Task directions:
Using the records below, output the stretch that opens with the line containing "下着・パジャマ (385, 170)" and closes with the line containing "Camera Giá Rẻ Nhất (273, 691)", exactly and including both lines, with nothing more.

Extracted information:
"""

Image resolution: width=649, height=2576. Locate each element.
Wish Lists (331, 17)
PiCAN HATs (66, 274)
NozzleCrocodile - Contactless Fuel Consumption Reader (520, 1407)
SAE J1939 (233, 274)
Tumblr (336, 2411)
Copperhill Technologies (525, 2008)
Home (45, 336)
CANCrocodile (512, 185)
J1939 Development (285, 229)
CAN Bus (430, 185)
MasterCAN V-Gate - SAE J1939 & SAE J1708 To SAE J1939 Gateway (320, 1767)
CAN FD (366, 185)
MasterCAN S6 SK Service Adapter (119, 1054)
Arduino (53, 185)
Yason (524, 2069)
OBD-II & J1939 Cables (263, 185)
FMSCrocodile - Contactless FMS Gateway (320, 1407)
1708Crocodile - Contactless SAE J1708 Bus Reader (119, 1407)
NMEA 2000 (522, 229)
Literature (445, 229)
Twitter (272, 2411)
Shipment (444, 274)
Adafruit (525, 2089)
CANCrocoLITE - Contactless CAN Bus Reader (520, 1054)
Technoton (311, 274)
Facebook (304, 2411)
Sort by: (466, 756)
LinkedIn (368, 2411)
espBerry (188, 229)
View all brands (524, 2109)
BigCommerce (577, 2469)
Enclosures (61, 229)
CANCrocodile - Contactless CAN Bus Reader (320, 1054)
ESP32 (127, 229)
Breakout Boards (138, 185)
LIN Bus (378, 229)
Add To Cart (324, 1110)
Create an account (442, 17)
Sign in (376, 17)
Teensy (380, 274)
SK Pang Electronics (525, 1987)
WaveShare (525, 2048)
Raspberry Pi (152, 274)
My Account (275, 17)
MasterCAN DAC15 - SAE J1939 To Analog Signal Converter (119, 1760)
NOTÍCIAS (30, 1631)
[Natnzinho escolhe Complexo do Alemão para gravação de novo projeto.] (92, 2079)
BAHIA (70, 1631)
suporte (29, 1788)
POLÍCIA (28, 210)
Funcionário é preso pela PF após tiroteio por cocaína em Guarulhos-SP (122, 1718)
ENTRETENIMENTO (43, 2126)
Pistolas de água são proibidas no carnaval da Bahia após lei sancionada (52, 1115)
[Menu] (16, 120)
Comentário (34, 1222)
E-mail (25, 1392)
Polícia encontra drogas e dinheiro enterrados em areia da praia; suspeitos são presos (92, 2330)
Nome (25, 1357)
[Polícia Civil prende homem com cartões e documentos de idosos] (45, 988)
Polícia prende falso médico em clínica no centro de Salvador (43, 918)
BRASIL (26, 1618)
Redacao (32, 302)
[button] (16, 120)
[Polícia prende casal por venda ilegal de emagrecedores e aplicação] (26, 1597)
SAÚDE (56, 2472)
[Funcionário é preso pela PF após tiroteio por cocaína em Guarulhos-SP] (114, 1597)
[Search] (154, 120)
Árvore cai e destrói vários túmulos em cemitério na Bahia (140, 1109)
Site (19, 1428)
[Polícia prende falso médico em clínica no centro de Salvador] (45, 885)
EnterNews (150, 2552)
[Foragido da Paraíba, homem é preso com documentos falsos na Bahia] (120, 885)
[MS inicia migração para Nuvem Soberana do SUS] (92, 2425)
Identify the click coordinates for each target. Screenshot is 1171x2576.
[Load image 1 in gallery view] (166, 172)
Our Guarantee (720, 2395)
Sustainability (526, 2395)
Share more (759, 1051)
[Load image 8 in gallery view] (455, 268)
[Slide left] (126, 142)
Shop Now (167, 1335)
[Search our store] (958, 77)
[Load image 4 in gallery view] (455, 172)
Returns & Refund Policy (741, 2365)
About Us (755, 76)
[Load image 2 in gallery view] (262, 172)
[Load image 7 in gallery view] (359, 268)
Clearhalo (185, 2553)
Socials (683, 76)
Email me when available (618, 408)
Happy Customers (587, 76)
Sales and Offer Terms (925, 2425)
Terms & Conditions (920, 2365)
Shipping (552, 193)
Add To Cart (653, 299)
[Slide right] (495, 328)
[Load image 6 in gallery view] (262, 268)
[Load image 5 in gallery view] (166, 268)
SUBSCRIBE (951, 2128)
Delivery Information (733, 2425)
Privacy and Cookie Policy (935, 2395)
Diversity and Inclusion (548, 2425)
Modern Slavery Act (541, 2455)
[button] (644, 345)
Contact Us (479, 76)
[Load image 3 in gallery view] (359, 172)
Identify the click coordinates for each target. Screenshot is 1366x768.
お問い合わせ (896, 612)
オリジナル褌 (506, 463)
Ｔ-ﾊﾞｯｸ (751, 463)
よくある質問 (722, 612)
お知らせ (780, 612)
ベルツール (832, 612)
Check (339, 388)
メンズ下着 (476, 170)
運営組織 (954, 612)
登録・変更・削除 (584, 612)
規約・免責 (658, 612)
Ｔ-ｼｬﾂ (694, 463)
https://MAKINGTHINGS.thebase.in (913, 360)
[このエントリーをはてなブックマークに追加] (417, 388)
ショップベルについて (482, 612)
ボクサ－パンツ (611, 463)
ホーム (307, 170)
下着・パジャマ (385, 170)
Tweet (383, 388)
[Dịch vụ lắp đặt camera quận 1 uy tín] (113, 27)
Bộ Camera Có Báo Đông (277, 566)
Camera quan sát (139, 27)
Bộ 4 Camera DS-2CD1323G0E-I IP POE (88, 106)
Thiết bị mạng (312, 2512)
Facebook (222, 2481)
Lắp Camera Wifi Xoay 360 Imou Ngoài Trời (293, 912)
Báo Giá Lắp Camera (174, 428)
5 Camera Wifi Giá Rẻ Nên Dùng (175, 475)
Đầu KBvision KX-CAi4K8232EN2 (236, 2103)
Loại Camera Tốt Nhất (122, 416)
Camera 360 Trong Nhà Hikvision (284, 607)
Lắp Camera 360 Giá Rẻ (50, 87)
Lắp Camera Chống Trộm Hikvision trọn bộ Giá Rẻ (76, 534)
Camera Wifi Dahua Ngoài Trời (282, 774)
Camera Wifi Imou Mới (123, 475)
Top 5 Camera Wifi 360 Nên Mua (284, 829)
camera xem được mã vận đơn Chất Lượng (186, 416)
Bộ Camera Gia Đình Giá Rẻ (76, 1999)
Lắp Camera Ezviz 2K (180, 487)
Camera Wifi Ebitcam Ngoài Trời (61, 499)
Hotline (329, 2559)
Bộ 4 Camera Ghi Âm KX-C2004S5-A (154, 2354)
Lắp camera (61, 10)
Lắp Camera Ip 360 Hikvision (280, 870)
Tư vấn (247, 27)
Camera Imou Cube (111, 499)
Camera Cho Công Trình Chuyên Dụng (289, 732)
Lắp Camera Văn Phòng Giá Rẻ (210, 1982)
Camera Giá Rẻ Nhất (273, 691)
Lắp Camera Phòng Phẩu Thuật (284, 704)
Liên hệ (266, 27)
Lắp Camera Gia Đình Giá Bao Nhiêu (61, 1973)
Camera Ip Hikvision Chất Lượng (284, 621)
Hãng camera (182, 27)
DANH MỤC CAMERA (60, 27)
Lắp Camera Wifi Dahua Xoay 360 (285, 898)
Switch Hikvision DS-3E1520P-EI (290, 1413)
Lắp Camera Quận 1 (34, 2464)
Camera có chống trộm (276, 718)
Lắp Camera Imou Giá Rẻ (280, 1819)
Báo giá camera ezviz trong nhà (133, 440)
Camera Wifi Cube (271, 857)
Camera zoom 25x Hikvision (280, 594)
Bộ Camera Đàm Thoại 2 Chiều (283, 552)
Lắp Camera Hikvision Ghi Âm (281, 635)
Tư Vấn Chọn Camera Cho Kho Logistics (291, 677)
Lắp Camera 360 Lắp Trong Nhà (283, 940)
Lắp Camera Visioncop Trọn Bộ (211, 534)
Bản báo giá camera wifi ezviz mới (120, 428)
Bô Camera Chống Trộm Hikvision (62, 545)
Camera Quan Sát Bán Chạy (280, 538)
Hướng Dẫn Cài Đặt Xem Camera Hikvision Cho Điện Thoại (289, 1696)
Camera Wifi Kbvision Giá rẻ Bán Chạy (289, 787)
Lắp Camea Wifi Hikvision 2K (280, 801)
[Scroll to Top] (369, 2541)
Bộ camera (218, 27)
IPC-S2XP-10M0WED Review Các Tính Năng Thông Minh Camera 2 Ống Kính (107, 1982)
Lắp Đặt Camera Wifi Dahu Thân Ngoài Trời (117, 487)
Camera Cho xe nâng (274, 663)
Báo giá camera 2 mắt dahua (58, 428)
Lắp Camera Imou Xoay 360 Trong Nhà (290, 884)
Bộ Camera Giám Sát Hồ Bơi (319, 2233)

"""

Task solution:
下着・パジャマ (385, 170)
Tweet (383, 388)
[Dịch vụ lắp đặt camera quận 1 uy tín] (113, 27)
Bộ Camera Có Báo Đông (277, 566)
Camera quan sát (139, 27)
Bộ 4 Camera DS-2CD1323G0E-I IP POE (88, 106)
Thiết bị mạng (312, 2512)
Facebook (222, 2481)
Lắp Camera Wifi Xoay 360 Imou Ngoài Trời (293, 912)
Báo Giá Lắp Camera (174, 428)
5 Camera Wifi Giá Rẻ Nên Dùng (175, 475)
Đầu KBvision KX-CAi4K8232EN2 (236, 2103)
Loại Camera Tốt Nhất (122, 416)
Camera 360 Trong Nhà Hikvision (284, 607)
Lắp Camera 360 Giá Rẻ (50, 87)
Lắp Camera Chống Trộm Hikvision trọn bộ Giá Rẻ (76, 534)
Camera Wifi Dahua Ngoài Trời (282, 774)
Camera Wifi Imou Mới (123, 475)
Top 5 Camera Wifi 360 Nên Mua (284, 829)
camera xem được mã vận đơn Chất Lượng (186, 416)
Bộ Camera Gia Đình Giá Rẻ (76, 1999)
Lắp Camera Ezviz 2K (180, 487)
Camera Wifi Ebitcam Ngoài Trời (61, 499)
Hotline (329, 2559)
Bộ 4 Camera Ghi Âm KX-C2004S5-A (154, 2354)
Lắp camera (61, 10)
Lắp Camera Ip 360 Hikvision (280, 870)
Tư vấn (247, 27)
Camera Imou Cube (111, 499)
Camera Cho Công Trình Chuyên Dụng (289, 732)
Lắp Camera Văn Phòng Giá Rẻ (210, 1982)
Camera Giá Rẻ Nhất (273, 691)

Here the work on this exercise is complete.